Exercise: Reproduce, character for character, the stretch of the entries below from the line containing "Click the cyan square beside 工商" through the line containing "(x=79, y=164)".
# start of Listed entries
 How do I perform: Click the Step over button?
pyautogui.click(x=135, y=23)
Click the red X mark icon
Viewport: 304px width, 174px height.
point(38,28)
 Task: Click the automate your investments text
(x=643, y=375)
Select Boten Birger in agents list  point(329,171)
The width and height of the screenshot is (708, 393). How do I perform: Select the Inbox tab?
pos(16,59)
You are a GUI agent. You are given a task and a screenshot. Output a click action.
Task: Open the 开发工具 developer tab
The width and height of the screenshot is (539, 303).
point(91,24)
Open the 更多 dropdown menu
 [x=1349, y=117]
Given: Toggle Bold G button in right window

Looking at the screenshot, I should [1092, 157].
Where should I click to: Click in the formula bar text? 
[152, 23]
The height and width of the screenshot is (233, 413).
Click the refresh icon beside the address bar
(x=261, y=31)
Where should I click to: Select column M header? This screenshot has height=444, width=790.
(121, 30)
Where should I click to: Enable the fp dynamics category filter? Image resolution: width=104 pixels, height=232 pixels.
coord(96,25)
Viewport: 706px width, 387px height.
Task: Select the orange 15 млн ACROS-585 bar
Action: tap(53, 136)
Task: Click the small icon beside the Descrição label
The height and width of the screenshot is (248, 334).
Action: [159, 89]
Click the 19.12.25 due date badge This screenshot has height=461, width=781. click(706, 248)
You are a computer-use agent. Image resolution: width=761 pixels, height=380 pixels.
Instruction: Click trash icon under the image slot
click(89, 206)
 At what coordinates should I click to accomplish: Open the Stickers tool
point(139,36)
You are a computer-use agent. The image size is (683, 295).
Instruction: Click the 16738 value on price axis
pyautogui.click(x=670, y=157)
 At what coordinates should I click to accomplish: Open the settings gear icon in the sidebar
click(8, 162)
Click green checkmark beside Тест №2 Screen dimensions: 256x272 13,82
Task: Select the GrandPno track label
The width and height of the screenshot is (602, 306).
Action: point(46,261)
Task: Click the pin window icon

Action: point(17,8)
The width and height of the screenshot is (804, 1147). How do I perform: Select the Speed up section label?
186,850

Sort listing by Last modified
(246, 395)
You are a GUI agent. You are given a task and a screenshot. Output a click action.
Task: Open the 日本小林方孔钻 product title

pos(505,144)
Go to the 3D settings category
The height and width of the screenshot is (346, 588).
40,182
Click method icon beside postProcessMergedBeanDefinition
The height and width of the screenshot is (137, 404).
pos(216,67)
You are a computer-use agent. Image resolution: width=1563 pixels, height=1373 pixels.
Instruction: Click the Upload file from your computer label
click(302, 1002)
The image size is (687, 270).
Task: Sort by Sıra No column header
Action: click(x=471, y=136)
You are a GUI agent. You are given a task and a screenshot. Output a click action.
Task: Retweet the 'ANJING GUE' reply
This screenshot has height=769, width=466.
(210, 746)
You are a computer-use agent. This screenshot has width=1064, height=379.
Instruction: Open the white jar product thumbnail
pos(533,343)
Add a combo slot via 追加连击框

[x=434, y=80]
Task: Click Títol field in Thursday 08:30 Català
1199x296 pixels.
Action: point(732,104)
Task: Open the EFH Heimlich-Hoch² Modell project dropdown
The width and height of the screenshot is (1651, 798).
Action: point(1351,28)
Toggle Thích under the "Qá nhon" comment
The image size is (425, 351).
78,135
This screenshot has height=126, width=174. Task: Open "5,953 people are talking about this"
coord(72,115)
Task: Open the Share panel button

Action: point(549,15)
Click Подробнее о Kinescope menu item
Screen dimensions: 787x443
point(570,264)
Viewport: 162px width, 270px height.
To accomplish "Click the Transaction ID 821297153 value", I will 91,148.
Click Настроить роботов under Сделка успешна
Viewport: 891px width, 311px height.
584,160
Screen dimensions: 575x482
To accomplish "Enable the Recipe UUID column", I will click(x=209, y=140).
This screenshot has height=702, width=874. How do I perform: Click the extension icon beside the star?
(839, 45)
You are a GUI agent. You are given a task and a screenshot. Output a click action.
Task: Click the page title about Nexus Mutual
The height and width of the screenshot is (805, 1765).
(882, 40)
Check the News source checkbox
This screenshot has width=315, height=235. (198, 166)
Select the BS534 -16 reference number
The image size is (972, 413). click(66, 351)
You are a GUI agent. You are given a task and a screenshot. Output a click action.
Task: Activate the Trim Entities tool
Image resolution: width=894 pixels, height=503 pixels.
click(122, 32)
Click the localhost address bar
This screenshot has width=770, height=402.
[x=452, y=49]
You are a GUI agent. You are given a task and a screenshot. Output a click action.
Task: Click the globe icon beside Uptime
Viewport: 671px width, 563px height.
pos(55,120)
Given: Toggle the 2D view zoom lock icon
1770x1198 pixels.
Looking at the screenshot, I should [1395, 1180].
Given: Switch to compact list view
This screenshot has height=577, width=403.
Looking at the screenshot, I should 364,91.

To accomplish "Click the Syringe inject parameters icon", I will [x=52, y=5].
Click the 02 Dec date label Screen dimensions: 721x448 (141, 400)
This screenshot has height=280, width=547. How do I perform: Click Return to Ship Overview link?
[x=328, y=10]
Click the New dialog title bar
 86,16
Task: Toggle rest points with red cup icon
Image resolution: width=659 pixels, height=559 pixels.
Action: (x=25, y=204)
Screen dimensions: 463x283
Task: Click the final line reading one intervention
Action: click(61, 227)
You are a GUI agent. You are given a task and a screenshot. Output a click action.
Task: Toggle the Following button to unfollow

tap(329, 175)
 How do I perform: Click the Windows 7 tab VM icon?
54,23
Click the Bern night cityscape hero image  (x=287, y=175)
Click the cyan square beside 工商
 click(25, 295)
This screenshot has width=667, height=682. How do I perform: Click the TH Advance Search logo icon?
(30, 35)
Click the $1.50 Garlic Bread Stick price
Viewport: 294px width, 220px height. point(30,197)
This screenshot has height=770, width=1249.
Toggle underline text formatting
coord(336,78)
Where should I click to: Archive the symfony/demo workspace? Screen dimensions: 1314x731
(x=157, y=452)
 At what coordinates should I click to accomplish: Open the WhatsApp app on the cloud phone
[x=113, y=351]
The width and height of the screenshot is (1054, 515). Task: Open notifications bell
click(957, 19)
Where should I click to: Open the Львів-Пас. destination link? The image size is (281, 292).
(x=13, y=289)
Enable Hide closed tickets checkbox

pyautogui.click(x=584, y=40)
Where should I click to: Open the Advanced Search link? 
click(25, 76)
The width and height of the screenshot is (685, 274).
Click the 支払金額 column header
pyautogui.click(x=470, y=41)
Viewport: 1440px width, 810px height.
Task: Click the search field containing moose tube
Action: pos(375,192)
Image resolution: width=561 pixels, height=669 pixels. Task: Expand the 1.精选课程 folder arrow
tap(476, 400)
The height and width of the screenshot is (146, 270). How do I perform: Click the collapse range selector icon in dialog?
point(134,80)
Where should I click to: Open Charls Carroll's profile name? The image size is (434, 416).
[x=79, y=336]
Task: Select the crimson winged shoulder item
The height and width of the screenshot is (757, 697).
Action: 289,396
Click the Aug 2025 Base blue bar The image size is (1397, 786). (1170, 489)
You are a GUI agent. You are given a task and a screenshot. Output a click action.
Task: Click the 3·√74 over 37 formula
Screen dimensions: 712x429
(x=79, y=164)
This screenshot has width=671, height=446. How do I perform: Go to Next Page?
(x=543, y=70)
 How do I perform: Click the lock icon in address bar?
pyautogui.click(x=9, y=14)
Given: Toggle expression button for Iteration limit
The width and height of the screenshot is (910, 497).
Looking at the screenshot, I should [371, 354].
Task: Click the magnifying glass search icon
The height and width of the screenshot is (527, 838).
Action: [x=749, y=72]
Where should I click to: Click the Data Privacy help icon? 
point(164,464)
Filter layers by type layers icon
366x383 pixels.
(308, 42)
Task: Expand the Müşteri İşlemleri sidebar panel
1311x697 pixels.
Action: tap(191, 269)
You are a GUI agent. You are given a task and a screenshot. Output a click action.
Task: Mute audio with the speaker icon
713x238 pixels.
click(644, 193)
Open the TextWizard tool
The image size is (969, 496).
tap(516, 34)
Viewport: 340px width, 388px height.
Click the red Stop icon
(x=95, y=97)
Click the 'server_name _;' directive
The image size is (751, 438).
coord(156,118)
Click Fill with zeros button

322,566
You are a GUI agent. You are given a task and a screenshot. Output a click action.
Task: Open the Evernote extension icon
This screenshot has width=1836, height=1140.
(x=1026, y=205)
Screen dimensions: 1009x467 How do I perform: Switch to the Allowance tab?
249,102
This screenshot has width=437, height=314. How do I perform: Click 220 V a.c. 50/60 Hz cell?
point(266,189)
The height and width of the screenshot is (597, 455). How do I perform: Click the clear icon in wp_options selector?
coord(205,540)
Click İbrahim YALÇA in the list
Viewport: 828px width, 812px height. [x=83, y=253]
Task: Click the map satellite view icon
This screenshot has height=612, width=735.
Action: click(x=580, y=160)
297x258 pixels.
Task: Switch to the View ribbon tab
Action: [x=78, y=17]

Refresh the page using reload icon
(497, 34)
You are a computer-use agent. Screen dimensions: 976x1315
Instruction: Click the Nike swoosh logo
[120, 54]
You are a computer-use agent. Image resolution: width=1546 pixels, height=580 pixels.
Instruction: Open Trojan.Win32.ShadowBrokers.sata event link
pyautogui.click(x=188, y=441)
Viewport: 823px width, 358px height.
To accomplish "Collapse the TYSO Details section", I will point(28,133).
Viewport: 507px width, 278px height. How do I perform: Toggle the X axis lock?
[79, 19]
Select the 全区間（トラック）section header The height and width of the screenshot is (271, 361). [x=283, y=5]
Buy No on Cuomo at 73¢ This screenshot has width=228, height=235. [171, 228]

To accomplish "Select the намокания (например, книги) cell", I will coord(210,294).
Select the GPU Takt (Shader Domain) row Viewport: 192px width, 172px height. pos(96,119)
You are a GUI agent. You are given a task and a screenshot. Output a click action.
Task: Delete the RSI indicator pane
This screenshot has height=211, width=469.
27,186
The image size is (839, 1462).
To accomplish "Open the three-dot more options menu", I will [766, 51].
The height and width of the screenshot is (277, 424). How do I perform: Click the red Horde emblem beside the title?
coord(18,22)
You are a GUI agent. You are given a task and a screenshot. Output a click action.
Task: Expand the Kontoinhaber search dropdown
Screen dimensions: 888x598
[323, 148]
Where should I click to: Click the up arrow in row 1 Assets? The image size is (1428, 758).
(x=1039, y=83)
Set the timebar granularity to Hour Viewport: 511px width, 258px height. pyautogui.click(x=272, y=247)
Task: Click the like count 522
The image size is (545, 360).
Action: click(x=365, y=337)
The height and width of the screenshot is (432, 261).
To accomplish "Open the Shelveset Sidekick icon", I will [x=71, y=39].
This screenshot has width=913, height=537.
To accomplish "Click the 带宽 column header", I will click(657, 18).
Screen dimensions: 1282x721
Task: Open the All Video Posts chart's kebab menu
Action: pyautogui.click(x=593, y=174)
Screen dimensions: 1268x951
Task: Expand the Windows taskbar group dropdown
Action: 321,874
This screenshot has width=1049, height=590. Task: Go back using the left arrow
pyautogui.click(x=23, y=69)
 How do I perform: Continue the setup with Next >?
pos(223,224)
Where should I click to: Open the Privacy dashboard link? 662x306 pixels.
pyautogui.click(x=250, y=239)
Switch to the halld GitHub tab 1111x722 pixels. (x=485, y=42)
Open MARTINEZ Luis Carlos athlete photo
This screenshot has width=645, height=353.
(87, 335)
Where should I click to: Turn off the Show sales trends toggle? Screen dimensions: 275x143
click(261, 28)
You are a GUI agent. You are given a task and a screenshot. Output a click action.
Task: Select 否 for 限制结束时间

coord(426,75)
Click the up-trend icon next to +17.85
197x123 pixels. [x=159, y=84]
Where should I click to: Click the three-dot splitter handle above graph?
# end of Listed entries
Reply:
Click the cyan square beside 工商
 click(25, 295)
This screenshot has width=667, height=682. How do I perform: Click the TH Advance Search logo icon?
(30, 35)
Click the $1.50 Garlic Bread Stick price
Viewport: 294px width, 220px height. point(30,197)
This screenshot has height=770, width=1249.
Toggle underline text formatting
coord(336,78)
Where should I click to: Archive the symfony/demo workspace? Screen dimensions: 1314x731
(x=157, y=452)
 At what coordinates should I click to accomplish: Open the WhatsApp app on the cloud phone
[x=113, y=351]
The width and height of the screenshot is (1054, 515). Task: Open notifications bell
click(957, 19)
Where should I click to: Open the Львів-Пас. destination link? The image size is (281, 292).
(x=13, y=289)
Enable Hide closed tickets checkbox

pyautogui.click(x=584, y=40)
Where should I click to: Open the Advanced Search link? 
click(25, 76)
The width and height of the screenshot is (685, 274).
Click the 支払金額 column header
pyautogui.click(x=470, y=41)
Viewport: 1440px width, 810px height.
Task: Click the search field containing moose tube
Action: pos(375,192)
Image resolution: width=561 pixels, height=669 pixels. Task: Expand the 1.精选课程 folder arrow
tap(476, 400)
The height and width of the screenshot is (146, 270). How do I perform: Click the collapse range selector icon in dialog?
point(134,80)
Where should I click to: Open Charls Carroll's profile name? The image size is (434, 416).
[x=79, y=336]
Task: Select the crimson winged shoulder item
The height and width of the screenshot is (757, 697).
Action: 289,396
Click the Aug 2025 Base blue bar The image size is (1397, 786). (1170, 489)
You are a GUI agent. You are given a task and a screenshot. Output a click action.
Task: Click the 3·√74 over 37 formula
Screen dimensions: 712x429
(x=79, y=164)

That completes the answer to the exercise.